TASK DESCRIPTION:
If a line below contains the string "using", return that line.

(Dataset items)
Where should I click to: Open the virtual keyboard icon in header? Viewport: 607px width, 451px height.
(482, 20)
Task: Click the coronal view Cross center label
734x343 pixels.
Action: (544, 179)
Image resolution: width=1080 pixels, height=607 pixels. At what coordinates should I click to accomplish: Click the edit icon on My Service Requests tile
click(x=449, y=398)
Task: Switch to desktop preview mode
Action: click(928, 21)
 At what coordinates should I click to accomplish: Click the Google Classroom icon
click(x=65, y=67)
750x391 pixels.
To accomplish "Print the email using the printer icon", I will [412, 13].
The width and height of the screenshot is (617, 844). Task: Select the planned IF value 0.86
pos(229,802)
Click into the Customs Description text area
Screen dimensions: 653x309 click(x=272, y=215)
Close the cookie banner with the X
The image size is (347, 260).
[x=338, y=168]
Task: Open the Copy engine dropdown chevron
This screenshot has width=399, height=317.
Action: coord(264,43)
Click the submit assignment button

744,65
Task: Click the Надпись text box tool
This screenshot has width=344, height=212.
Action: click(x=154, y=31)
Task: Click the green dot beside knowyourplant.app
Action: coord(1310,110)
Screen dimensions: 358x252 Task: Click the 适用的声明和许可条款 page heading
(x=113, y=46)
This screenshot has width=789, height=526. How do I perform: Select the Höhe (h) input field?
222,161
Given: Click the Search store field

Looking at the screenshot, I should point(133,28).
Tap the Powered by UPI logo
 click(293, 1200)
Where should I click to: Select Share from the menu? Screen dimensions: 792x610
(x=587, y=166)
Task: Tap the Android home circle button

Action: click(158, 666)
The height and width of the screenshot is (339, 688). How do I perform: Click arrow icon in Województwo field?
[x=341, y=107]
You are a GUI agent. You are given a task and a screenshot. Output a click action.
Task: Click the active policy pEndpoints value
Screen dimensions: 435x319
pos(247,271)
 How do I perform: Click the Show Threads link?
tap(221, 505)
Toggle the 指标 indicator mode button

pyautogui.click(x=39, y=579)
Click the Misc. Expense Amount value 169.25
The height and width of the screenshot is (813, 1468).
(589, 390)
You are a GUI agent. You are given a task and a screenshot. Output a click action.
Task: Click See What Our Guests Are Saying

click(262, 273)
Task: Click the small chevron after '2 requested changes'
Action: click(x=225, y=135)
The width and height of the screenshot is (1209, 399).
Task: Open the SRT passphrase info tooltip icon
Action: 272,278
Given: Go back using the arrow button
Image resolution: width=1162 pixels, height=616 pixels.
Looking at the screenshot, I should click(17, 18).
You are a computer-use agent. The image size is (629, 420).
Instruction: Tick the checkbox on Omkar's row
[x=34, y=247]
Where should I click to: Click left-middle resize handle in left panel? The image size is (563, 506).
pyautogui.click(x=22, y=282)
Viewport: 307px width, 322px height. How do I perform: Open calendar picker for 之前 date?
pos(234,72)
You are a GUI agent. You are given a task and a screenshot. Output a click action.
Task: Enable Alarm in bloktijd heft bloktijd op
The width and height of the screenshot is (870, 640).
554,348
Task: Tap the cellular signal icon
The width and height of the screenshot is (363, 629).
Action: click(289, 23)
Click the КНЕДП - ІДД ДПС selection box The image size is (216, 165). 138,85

SOLUTION TO THIS EXERCISE:
To accomplish "Print the email using the printer icon", I will [412, 13].
Given: Go back using the arrow button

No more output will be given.